Designers who want to produce their clothes in Africa face a number of challenges however. “My main aim is to dress Angolan people with African designs and clothes made in Angola. But that is not an easy task,” says Nadir Tati.
The main problem is the lack of an up-to-date textile industry. “About 80 % of the fabrics, zips, buttons and other things I use for my designs are imported,” Tati explains. Poor power supply and the lack of well-trained staff matter too, hampering the production of large quantities. Another obstacle is imports of second-hand clothing. Not only used mass-produced goods, but designer items too are offered at low prices, so second-hand sales limit the marketing scope for African designers.
Despite such challenges, industry analysts anticipate Africa’s fashion sector to expand. Many sub-Saharan countries have recently had solid economic growth. Experts expect the rising purchasing power of middle classes to fuel demand. McKinsey, a consultancy, reckons that Africa’s consumer industries will grow by $ 400 billion by 2020.

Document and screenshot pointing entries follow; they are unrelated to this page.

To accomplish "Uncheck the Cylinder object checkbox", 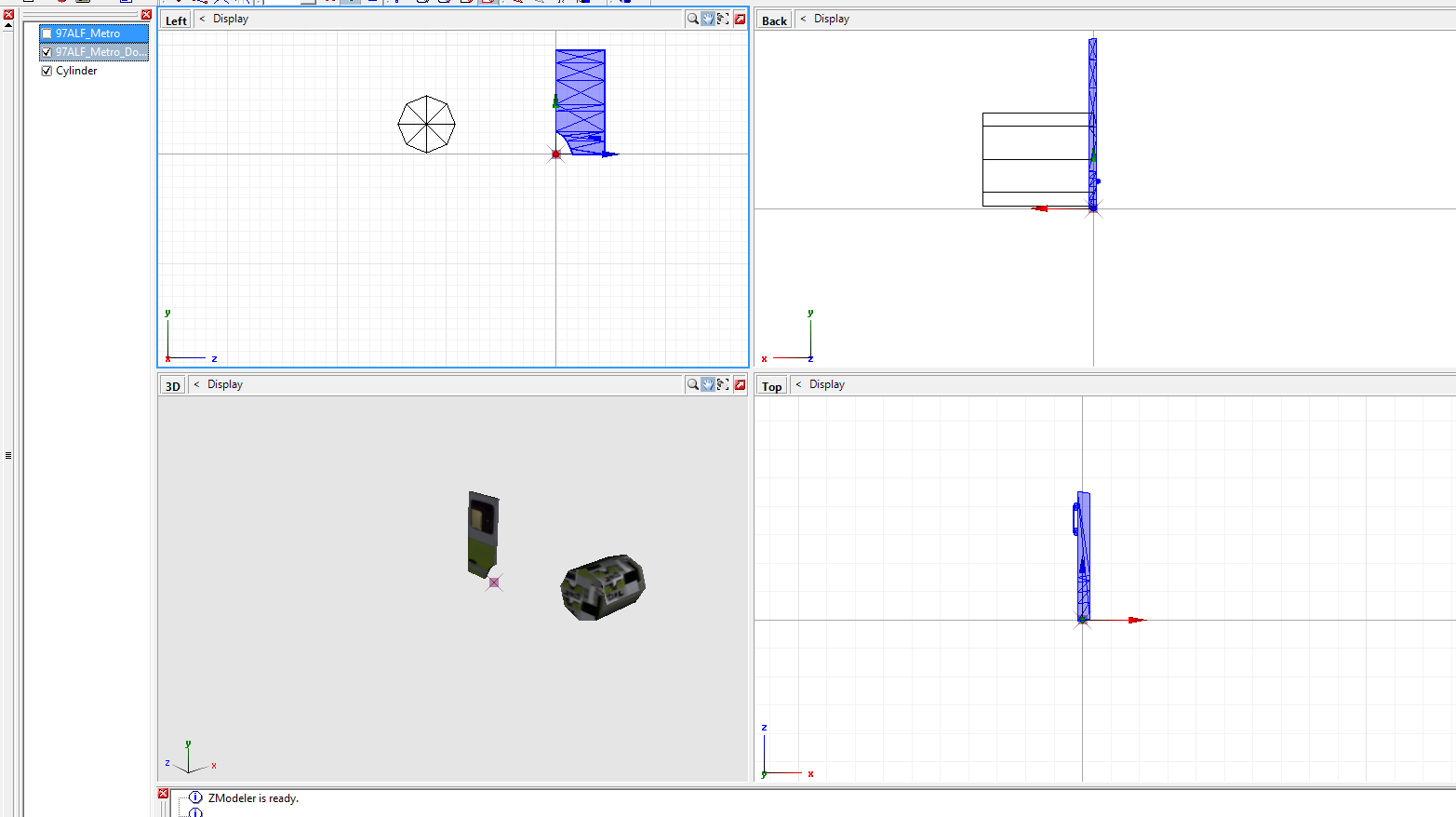I will coord(47,70).
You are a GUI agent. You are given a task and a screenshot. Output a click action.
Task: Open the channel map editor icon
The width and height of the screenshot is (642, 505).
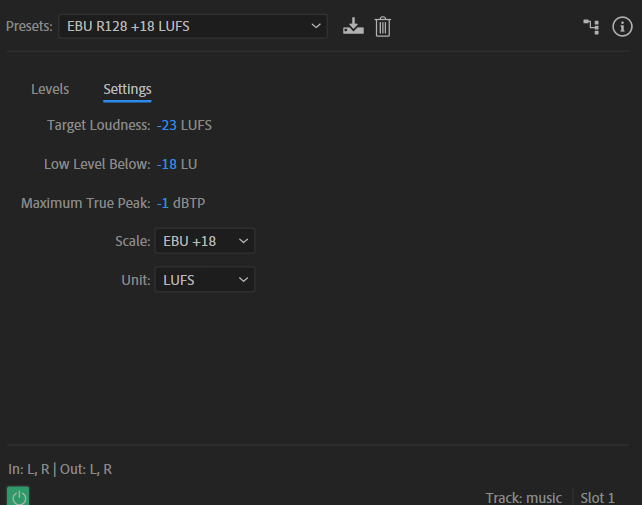click(x=591, y=27)
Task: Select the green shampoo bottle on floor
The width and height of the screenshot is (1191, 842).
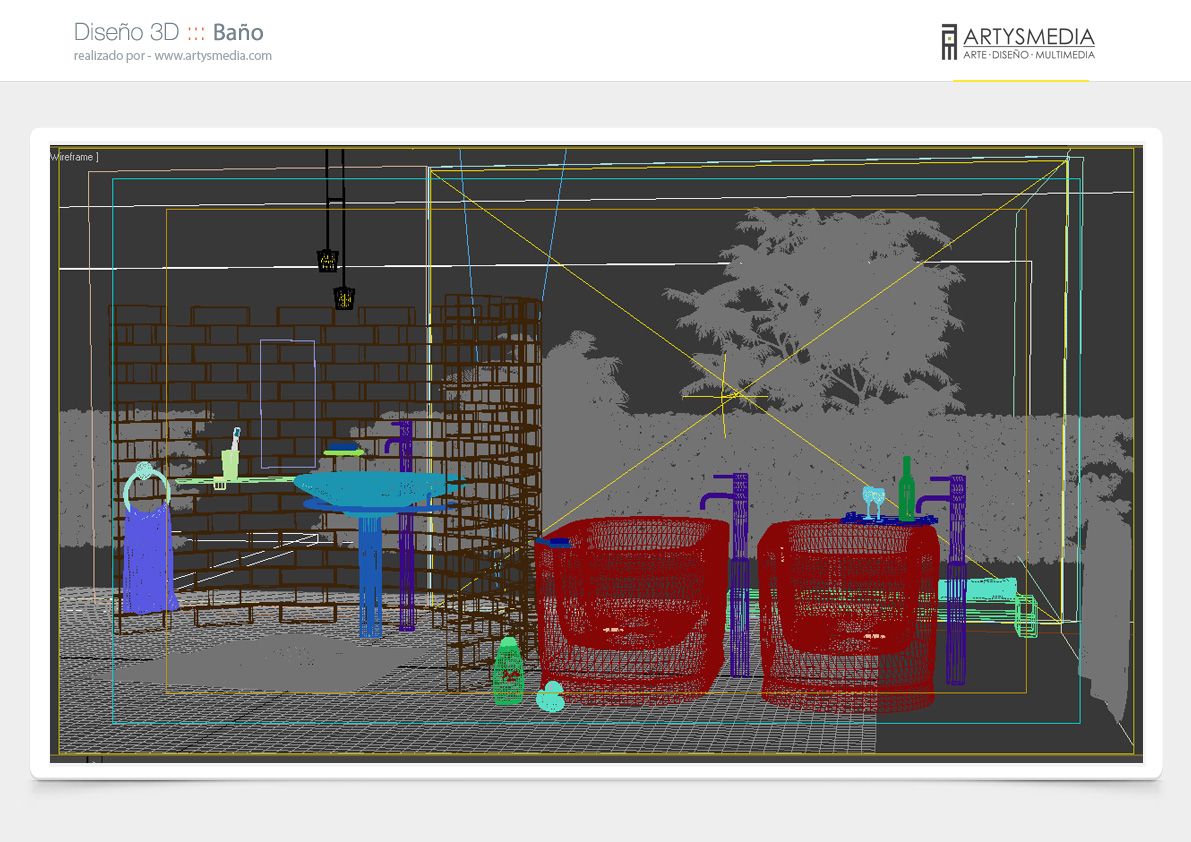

Diana Opoti, a Kenyan TV host, firmly believes in the economic potential of the fashion industry. “There is a lot of talent, and people have become more aware of the diverse range of African clothes that are available. I expect the fashion industry in Kenya to grow, considering the growing numbers of designers and retail space.” Opoti has explored the fashion industry in many countries. She is currently producing a TV programme on fashion that will be broadcast Africa-wide and in London.
Rising labour costs in China show that the outlook for the African apparel industry is improving, as experts argued at Source Africa 2013, a trade fair for the textile and apparel sectors in Cape Town. “Despite serious barriers that need to be overcome, there have been enormous improvements in transport, equipment and stitching quality in Africa,” says Matthijs Crietee of the International Apparel Federation which is based in the Netherlands. Africa could also benefit from the quantity and quality of cotton that grows south of the Sahara, he adds. Many international brands are working on new sourcing strategies that will rely on production in other countries than China – and most African countries fit into the “new” category.
Furthermore, African designers are increasingly creating fashion according to sustainable standards. Fashion designer Josephine Kyomuhendo from Uganda uses traditional production methods and eco-friendly fabrics such as barkcloth, organic cotton and silk. Clothes for her label José Hendo are made without metal or plastic components.
Internationally, the demand is growing for goods that are produced according to social standards and fair-trade principles. The African fashion sector can benefit from this trend. The Ethical Fashion Initiative connects artisans in developing countries with big players of the world market. The Initiative is run by the International Trade Centre, which is a joint agency of the UN and the WTO. Nearly 7,000 artisans have been involved so far. Most of them are women from Kenya, Uganda, Mali, Burkina Faso, Ghana and Haiti. Top designers such as Stella McCartney and Vivianne Westwood support this approach.